None of that makes me think “gee, the government’s done a great job.” It makes me think: How are people raising their kids on the low wages in this country? How are other people my age ever going to afford to buy their first home?

And how can we survive another three years of National?

 

 

(I think the answer might be Voting Positive because we #LoveNZ.)

Not the war on men you’re looking for

It’s headline news: Labour supports re-starting a Law Commission review initiated by Simon Power to investigate possible changes in our judicial system including the option of adopting an inquisitorial approach in cases of sexual violence. Shocking stuff!

Hang on, why is that headline news? Because the Herald and David Farrar have chosen to spin this story into a tale of Labour’s continued War On Men.
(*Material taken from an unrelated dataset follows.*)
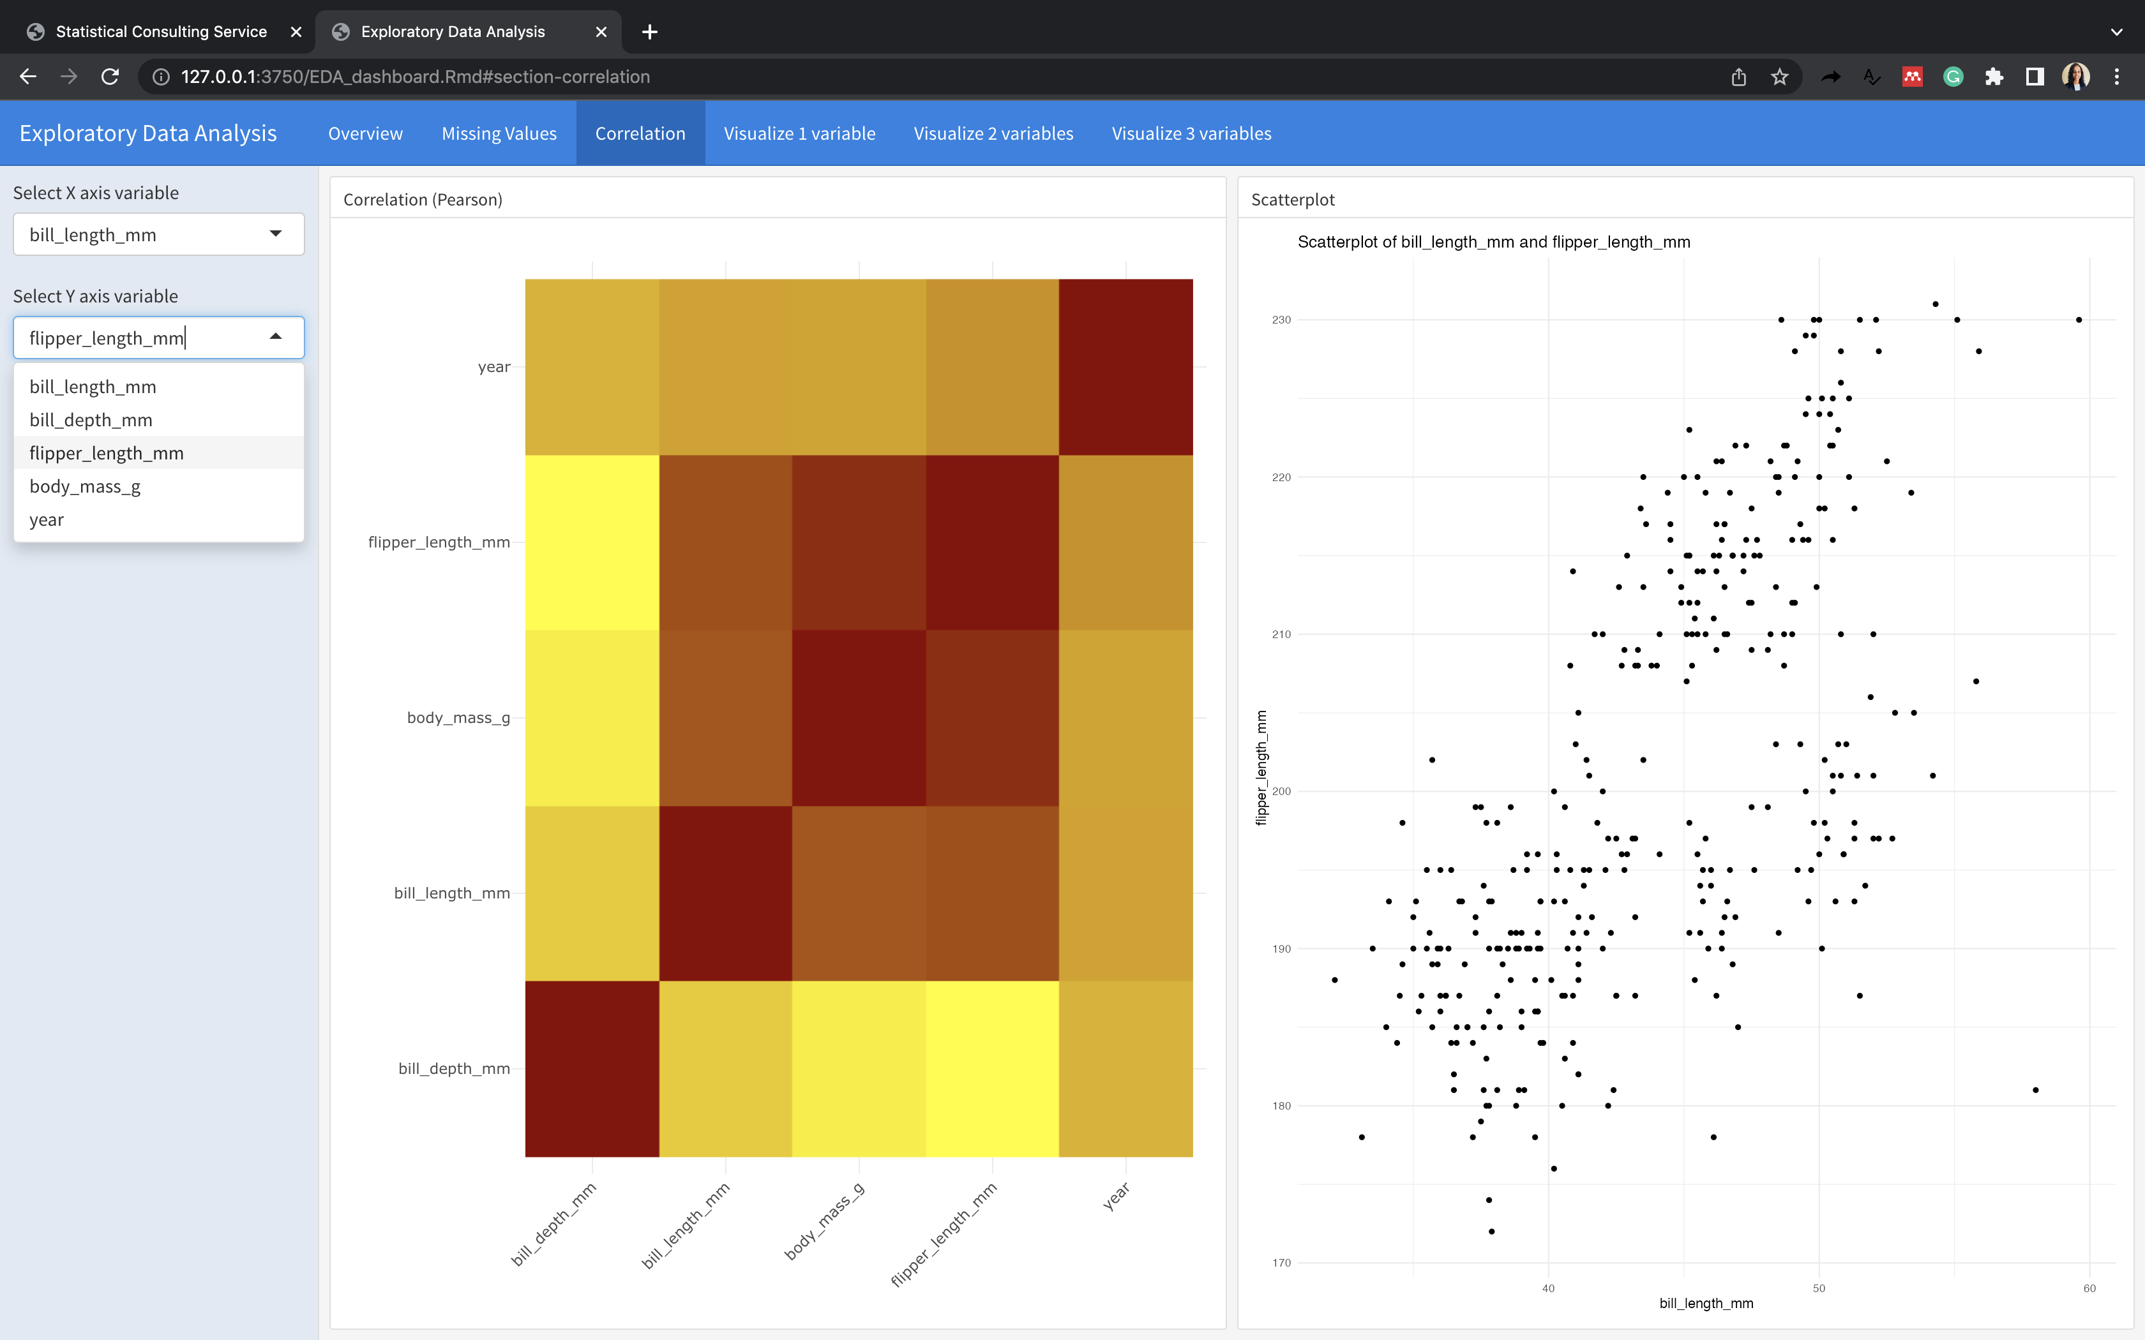Click the share page icon
The height and width of the screenshot is (1340, 2145).
1738,77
Tom Scott has helpfully illustrated the debate with a cartoon in which the personification of Justice is clearly asking for it with her slutty attire and manhating ways.

There are so many things I want to say but just can’t find the words for. The statistics are all out there: the utter everyday common-ness of sexual assault. The under-reporting. The horrifyingly low level of prosecutions, much less convictions. The trauma and pain that survivors go through on a routine basis just to get a smidgen of justice.

All I can really focus on are these two incredibly ignorant statements from DPF’s hysterical little post:

Bear in mind that even if you are married to them, that is not proof [of consent].

If it is what you say vs what they say, you will lose.

And all day today, I’ve seen men on Twitter and Facebook say things like “if this happens men will be afraid to be in a room with a woman without a witness!” or “what if my ex suddenly decides to attack me with a false accusation?” or “how can I possibly prove my innocence when it’s their word against mine?”

Here’s the thing, men. If those ideas horrify you, you need to understand one thing: that’s how women feel all the time. These are the thoughts we’re already having. The reality is that somewhere between 1 in 3 and 1 in 4 women will experience sexual violence in her lifetime – and that’s an overall statistic, because it’s far higher for women of colour, for example.

I can appreciate that when the only version of this story you hear is the David Farrar “Labour will murder everything you hold dear” spin, you might start to get worried, and you might decide to completely ignore the realities of how our justice system treats sexual violence (9% estimated reporting rate, 13% conviction rate, awesome!).

But the only thing Labour is guilty of is considering an expert, independent review of our justice system. That’s all.

On the other hand, after a day of reading awful, heartless comments like “this is just about protecting victims’ feelings” I have to say this. If it were the radical man-hating straw-feminist outrage that the Herald and DPF are trying to sell you, you know what? It’s about damn time that the people who commit sexual assault are held to account for their actions, and far beyond time that we stopped persecuting their victims by putting them in the impossible situation of proving they never consented.